The Today Programme on Radio 4 is running a series on books that have ignited (or reignited after an absence) a love of reading. This morning, David Nicholls spoke about ‘Great Expectations’ and how it inspired him – well worth a listen on iPlayer. The BBC invited listeners to write in.
Here’s mine: ‘The Circle’ by Dave Eggers.
Background
When I was about 7, my parents were told by Mrs Reed, my form teacher at the local primary school, that I was ‘dull’. Aghast, they pulled me out of that school and scrimped and saved to put me through private education. The result, growing up, was very little spare money but plenty of books, my father being an academic and my mother a teacher – and, until my adolescence, I read voraciously. I remember, when I was around 11 or 12 my English teacher using the term ‘suspension of disbelief’. For me, it was the perfect description of my experience of climbing into a book, or being completely absorbed in an alternative world born of someone else’s imagination, often to the exclusion of all else. By the time I was 13 I had read all the dystopian classics (‘1984’, ‘Brave New World’, ‘Farenheit 451’, ‘A Clockwork Orange’) and their effect was lasting.
Come my teenage years and real life – rather than the imagined life in books – got in the way. Sport. Girls. Music. Exams. Not necessarily in that order – but the usual stuff. I continued to read, of course, but not with the same intensity I had enjoyed, my suspension of disbelief now only partial. I studied English literature and French at university so the reading continued, but still in the background and, as work hit (management consultancy), it receded further, largely confined to holidays.

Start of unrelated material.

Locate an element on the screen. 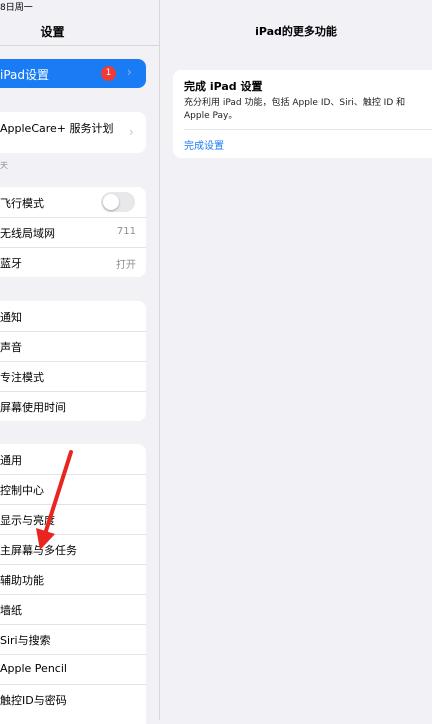 The height and width of the screenshot is (724, 432). sidebar-item-accessibility: 辅助功能 is located at coordinates (73, 579).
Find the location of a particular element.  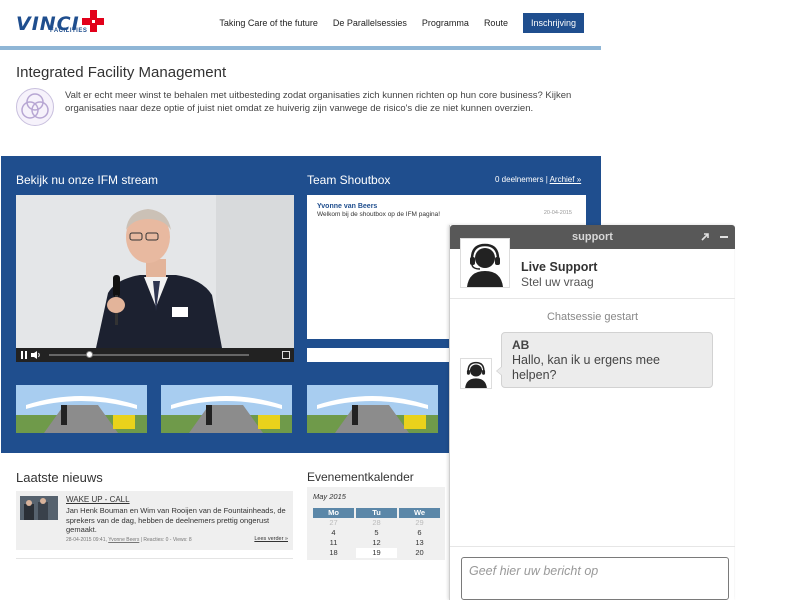

calendar-day-header: Tu is located at coordinates (376, 513).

I was lucky enough to be able to retire from the world of business a few years ago, and retire in time to spend time with my children before they fled the nest. Now that I had time, I decided I would fulfil an ambition I had always had – to write. I had plenty of ideas and a very definite set of themes I wanted to write about, influenced by my time in business and my early reading, but I had no idea whether I would have the discipline to finish a novel. It turned out that writing was the easy part! Finding an agent and trying to get published was much much harder and, ironically, briefly spoiled my love of reading.

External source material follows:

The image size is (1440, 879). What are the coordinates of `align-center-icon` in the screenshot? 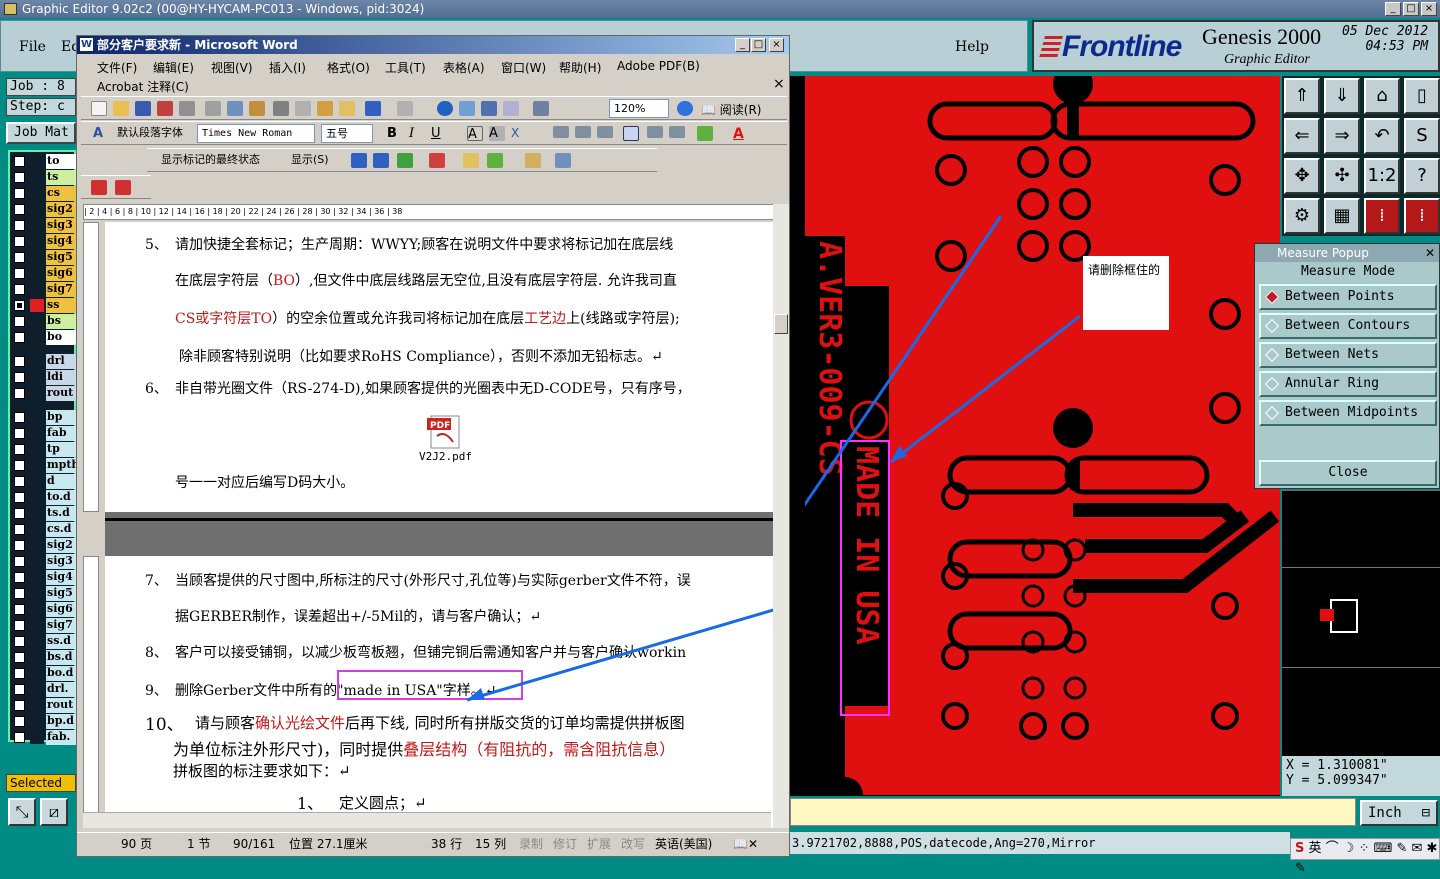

Why? To appeal to an agent, you need to grab their attention. You might look at who they represent already and try to find parallels (cue a lot of reading) or you might try the formula ‘my novel is x meets y meets z’ where x y and z are of the moment and likely to resonate. Cue, again, a lot of reading to find out what’s hot. I resorted to AI for this last task – ‘dear ChatGPT, give me some good comparators for my book’ – which was soul-destroying a) because I ended up reading a lot that didn’t appeal to me and b) because the comparisons could be bizarre or even depressing… Until I came across the ‘The Circle’.
The Circle
If you have watched the film, put it out of your mind! It does not do it justice (even though it stars Tom Hanks).
‘The Circle’ is wonderful satire. Close enough to home to be able to climb into and lose yourself in the book, but always with enough clues to remind you that it is sending up the Techbros world – and doing so with purpose, making you pause to think. It is funny and packed full of clever observations and ideas which you know could be possible and, whilst amusing, are properly worrying. The plot and characters have depth. This is no two-dimensional satire: it invites you into the characters’ world so that you are involved in their lives and rooting for them – or asking them to wake up. It is of the moment and, I think consequential. The sequel, ‘The Every’ is also very good.
‘The Circle’ gave me back the pleasure of reading: it re-ignited my love of it. My dearest wish is that I might do the same for others. I have published ‘The Orange Man’ and am hoping to generate sufficient interest to be able to publish the rest of the Melior Trilogy. It deals very much with same themes that pre-occupy Dave Eggers. Generally, given what I write about, I worry hugely about AI making us redundant, but in this instance, hypocritically, I am grateful for the introduction!